Know your enemy
The potential of machine learning (ML) for society is huge. Consider, for example, the area of mobility. According to a strategy paper by the German Federal Ministry of Transport, self-driving cars are expected to make our roads safer, significantly reduce traffic volume and emissions, and reduce congestion in the future. In order for vehicles to be able to recognize obstacles and road signs without any human assistance, they must use machine learning algorithms to evaluate sensor data and camera images while driving. How well they are able to do this can mean the difference between life and death. If autonomous vehicles are to be used on a truly large scale, it must be possible to guarantee their safety. "A major problem is so-called adversarial examples. Attackers can manipulate input data in a minimal way to cause models to make incorrect predictions. For example, ML systems such as those used in autonomous driving can be manipulated by tiny changes to the pixels of an image so that they recognize a speed limit instead of a stop sign," explains Lea Schönherr.
If researchers want to stay one step ahead of attackers, they have to switch sides, so to speak, and test machine learning models for every conceivable vulnerability. While fully autonomous vehicles are still a vision of the future, machine learning methods have long been in use elsewhere: For example, they are used for speech recognition and are incorporated in widely used voice assistants such as Alexa and Siri. This is what Lea Schönherr was working on during her doctoral studies and also during her time as a postdoc at the Ruhr University in Bochum in the DFG Cluster of Excellence "Cyber Security in the Age of Large-Scale Adversaries" (CASA). Together with fellow researchers, Schönherr was able to show that attackers can use manipulated audio signals to issue unrecognized commands to the Kaldi voice recognition system, which is used, for example, in Amazon's Alexa. "We took advantage of the fact that human hearing can be deceived: For example, if you play two sounds at a similar frequency at the same time, a louder sound can mask a quieterone," Schönherr explains. In this way, the necessary changes in the audio signal can be shifted into the frequency range that is imperceptible to humans.
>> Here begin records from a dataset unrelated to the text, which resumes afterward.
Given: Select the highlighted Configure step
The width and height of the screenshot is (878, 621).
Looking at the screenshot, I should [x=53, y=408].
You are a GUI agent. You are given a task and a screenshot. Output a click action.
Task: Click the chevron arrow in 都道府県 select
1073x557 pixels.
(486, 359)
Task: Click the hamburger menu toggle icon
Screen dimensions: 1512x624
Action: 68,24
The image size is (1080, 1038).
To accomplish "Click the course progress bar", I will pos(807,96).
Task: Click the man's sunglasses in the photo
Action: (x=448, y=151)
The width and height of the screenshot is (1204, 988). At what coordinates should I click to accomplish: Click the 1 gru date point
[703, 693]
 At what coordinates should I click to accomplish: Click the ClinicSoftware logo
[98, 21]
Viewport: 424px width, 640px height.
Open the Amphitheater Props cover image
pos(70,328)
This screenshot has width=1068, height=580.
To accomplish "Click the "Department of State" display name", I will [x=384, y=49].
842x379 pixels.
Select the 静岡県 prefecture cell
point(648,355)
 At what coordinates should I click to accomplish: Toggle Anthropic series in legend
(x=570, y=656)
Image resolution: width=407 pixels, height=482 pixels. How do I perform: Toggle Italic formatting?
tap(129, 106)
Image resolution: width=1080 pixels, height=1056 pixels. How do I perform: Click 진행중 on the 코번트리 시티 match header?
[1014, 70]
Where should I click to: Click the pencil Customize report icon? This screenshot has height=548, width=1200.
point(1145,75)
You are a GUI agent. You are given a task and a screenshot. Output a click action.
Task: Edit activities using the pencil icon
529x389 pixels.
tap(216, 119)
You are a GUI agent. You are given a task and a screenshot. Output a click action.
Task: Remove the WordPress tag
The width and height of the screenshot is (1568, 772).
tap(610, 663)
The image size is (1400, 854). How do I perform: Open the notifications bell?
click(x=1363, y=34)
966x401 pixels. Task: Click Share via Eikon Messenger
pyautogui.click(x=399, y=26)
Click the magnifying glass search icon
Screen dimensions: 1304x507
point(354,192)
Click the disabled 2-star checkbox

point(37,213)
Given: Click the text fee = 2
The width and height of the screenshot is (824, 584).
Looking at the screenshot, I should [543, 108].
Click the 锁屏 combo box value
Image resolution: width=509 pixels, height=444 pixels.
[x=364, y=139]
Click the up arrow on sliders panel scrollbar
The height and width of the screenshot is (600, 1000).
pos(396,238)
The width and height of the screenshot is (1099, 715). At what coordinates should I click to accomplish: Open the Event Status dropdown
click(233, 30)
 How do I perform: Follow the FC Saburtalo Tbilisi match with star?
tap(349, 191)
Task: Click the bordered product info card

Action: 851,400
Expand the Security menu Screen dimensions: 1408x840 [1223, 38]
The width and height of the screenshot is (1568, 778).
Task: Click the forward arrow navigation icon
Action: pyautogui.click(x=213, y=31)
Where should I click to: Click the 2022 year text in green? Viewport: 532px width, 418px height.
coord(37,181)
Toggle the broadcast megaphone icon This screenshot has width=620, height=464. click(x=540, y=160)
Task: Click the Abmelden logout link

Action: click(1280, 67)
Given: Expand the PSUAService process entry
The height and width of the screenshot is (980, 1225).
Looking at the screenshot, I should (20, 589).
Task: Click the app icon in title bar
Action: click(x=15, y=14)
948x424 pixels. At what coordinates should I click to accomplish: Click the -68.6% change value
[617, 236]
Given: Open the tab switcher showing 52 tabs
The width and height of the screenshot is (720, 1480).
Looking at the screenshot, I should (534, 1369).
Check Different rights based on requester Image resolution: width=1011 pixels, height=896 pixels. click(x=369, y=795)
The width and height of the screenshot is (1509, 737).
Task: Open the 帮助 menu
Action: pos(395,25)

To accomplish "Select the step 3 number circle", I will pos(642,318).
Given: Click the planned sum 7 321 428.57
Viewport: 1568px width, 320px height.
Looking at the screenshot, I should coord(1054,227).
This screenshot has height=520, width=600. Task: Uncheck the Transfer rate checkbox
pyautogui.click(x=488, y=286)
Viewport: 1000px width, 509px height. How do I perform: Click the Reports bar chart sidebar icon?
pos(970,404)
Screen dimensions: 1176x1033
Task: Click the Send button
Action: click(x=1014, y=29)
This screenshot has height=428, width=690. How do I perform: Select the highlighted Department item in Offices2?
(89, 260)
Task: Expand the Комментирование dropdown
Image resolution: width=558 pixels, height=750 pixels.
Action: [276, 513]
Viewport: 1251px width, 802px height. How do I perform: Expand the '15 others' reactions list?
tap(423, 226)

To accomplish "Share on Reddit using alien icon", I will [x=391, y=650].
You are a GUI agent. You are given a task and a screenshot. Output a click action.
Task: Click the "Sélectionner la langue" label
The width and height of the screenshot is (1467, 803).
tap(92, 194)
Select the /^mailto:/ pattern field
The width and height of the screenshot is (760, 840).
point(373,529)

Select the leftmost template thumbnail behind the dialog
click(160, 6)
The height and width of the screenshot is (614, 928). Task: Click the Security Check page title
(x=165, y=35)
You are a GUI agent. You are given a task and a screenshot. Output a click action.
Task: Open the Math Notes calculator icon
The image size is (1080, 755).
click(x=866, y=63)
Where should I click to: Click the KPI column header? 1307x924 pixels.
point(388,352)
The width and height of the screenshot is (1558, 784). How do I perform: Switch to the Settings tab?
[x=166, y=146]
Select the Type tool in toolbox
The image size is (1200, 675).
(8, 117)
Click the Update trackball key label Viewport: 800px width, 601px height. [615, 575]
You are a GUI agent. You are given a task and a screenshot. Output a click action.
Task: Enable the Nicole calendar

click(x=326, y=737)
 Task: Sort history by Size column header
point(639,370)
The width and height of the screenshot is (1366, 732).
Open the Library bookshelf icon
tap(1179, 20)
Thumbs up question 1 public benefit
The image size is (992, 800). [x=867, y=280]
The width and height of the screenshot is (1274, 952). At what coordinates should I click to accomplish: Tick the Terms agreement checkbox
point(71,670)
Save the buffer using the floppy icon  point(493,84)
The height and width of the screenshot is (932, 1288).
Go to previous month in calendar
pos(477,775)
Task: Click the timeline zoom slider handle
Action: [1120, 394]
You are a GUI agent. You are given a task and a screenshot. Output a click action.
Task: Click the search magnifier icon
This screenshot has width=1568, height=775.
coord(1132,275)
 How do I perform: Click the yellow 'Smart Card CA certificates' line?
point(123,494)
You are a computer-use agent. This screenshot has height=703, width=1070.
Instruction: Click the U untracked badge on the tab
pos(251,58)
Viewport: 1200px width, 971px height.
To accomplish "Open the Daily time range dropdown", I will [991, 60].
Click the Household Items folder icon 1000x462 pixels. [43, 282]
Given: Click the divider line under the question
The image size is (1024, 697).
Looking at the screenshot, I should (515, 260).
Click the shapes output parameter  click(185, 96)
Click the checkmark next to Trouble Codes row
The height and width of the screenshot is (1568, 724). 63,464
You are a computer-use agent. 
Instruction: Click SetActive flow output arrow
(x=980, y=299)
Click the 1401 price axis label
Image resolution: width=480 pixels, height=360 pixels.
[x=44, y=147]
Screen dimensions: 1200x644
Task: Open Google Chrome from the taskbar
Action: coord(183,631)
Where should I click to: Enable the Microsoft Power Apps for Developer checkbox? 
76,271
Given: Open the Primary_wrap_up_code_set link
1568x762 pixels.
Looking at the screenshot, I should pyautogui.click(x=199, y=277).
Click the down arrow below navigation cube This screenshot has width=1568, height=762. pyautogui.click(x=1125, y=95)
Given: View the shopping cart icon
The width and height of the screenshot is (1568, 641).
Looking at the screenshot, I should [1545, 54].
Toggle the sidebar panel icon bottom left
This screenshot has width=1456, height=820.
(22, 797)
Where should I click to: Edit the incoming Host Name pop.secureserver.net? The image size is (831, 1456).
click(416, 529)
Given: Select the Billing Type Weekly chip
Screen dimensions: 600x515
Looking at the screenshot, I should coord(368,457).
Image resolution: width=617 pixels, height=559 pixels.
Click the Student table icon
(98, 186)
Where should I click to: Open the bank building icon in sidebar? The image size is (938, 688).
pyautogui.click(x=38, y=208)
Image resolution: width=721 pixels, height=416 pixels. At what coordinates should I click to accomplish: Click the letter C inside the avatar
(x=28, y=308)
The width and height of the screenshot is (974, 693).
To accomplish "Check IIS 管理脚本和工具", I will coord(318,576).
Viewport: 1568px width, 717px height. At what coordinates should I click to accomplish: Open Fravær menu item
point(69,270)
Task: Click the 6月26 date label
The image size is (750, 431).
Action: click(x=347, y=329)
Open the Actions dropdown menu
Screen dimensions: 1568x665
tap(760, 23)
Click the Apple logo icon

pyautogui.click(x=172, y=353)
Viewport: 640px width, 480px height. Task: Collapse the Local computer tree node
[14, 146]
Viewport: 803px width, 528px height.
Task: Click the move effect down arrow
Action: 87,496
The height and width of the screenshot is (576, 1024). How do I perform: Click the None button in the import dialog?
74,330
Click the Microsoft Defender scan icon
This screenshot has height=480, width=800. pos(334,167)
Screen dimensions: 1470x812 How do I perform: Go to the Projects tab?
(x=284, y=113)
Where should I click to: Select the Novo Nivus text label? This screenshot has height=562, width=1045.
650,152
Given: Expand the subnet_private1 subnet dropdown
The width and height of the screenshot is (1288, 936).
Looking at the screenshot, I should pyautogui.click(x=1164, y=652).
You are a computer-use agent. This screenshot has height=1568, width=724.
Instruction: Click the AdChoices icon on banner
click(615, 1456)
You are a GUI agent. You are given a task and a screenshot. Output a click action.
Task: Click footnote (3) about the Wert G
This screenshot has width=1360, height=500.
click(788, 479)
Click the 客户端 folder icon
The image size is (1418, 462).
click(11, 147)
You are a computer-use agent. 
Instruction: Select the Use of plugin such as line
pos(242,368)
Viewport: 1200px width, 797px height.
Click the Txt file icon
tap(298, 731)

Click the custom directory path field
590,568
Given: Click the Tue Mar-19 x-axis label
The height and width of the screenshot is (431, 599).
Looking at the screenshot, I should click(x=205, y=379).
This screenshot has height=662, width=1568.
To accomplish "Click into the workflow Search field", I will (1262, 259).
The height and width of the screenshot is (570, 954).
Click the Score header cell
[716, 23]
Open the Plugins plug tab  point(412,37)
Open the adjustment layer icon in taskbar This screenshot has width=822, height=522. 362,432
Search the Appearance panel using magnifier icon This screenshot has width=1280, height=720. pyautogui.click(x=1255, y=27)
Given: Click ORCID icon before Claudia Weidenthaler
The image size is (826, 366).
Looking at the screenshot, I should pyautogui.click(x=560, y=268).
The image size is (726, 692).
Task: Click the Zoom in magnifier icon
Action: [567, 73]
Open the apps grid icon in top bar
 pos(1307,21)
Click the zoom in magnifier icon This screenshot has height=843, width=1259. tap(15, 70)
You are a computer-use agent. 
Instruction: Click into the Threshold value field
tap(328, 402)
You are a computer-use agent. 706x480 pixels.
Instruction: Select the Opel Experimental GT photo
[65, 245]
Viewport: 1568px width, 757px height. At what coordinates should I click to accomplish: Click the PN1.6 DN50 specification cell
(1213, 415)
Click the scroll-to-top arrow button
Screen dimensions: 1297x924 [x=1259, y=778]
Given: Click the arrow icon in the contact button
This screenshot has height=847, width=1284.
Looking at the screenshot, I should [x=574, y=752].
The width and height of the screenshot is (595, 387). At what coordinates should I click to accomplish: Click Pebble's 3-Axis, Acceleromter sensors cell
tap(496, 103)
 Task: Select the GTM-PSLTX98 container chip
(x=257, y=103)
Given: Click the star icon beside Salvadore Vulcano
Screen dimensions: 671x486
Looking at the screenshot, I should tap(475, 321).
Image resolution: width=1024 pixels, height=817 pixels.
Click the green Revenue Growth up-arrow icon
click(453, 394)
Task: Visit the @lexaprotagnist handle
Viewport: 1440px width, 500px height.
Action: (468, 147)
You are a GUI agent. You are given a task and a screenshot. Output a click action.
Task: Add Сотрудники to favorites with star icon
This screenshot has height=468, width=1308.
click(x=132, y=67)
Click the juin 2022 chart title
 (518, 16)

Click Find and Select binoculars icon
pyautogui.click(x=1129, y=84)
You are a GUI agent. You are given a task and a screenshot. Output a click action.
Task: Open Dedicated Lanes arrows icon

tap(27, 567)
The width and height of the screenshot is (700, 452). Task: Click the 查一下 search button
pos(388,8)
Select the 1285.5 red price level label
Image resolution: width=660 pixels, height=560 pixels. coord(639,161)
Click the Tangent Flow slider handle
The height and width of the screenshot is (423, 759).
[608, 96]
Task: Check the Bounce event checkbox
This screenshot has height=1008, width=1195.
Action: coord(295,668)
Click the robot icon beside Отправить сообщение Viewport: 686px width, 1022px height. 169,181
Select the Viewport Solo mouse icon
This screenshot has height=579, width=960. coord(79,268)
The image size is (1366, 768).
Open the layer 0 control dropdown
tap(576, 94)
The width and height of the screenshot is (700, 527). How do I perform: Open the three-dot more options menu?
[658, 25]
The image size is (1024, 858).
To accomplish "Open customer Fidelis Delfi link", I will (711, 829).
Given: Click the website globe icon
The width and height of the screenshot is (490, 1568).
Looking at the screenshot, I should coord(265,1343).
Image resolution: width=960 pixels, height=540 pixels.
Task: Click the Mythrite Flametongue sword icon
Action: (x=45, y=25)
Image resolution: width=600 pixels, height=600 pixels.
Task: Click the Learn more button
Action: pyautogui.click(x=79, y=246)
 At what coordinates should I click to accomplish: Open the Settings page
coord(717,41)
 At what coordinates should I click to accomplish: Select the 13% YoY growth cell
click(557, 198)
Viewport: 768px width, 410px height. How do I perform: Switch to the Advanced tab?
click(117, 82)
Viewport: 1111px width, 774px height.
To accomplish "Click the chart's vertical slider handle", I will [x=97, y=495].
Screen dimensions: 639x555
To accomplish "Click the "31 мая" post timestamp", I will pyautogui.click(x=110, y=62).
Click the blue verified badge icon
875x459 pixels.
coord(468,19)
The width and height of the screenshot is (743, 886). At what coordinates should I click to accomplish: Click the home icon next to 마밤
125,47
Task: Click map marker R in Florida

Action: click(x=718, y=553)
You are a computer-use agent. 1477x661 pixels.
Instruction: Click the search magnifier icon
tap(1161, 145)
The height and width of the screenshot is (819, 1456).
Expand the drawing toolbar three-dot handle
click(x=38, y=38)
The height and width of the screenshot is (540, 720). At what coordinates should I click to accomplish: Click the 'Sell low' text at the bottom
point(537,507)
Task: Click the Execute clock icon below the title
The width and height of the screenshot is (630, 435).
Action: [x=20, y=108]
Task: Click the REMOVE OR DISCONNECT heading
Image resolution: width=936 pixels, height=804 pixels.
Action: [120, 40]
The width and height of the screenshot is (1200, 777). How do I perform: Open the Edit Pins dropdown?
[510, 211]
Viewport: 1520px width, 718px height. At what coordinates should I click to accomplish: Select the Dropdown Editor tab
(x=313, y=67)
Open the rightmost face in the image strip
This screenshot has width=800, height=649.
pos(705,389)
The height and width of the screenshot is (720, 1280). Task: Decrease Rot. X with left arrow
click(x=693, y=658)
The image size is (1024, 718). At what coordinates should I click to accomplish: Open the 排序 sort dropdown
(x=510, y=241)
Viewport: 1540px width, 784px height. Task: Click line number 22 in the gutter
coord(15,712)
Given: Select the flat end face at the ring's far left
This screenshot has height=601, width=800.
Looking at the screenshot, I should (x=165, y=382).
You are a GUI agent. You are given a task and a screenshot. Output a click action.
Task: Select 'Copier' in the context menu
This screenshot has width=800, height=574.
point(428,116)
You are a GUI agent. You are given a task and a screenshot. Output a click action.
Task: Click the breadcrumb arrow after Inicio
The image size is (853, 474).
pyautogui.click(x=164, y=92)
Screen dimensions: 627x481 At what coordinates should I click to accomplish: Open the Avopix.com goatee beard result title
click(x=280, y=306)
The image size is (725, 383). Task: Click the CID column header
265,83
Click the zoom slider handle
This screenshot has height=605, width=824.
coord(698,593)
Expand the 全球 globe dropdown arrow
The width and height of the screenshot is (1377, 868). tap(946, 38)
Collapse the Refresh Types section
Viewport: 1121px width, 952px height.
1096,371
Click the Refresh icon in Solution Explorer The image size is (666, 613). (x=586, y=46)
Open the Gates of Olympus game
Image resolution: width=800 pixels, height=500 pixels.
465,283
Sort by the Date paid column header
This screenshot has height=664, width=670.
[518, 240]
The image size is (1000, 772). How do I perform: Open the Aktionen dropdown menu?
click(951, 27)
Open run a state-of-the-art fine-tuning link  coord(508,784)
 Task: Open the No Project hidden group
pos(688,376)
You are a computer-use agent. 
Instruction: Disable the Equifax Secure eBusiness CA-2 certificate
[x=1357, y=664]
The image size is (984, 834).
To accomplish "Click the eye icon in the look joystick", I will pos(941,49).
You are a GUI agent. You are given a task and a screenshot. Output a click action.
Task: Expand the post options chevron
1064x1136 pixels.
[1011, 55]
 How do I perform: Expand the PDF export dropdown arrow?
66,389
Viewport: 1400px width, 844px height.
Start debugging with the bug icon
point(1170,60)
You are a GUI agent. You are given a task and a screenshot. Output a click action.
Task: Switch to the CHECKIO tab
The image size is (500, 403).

According to Schönherr, the attacks on voice assistants that are possible in this way have not been a major security problem so far. "We fed our audio files directly into Kaldi at the beginning. Anyone who can get that close to the devices usually has completely different ways of manipulating them." If, on the other hand, attackers were to try to address the speech recognition systems via a loudspeaker, such as a radio, this would alter the signals and the machine would no longer recognize the commands. The researchers have succeeded in such an attack. "To create an audio file that could be used to fool the machine in this way, we simulated the transmission in the room and optimized the necessary signal changes taking this transmission into account." Since online purchases via Alexa and Co. are now secured with a second factor, the effort in practice is probably too high for attackers. "The potential for abuse is nevertheless there."
Having arrived at CISPA and in her new role as a senior scientist, Schönherr plans to expand her research on adversarial attacks to other areas together with her newly founded team. "Right now ChatGPT is very popular. The language model can produce text on demand. Such models also already exist for the automatic generation of code. We want to look for which inputs these models produce vulnerable code."
Another research topic her team plans on tackling is what's known as continuous learning of models. "Relatively speaking, it's more about catastrophic forgetting of models," Schönherr says, having to laugh at the term herself. "Deep-learning models can learn on their own without human supervision. When they get new data, they sometimes seem to forget old data in the process. That's what is meant by 'catastrophic forgetting.'" Her team plans to look at how this could become a problem in application areas such as malware detection or spam filters in email programs. "In such areas, attackers are very active. They try to trick the models so that something they have previously detected as spam or malware will still be passed through in the future. Constantly retraining the models to prevent that is very expensive and time-consuming."
As a senior scientist, Schönherr's daily work has changed quite a bit. "I don't do much programming myself now; before, that was one of my main jobs. I now supervise my team in their research and help my collaborators write up their research papers. And, of course, I've added some administrative tasks." The native of Würzburg has already settled in well in Saarbrücken. So far, she does not count homesickness among the adversaries she has to face.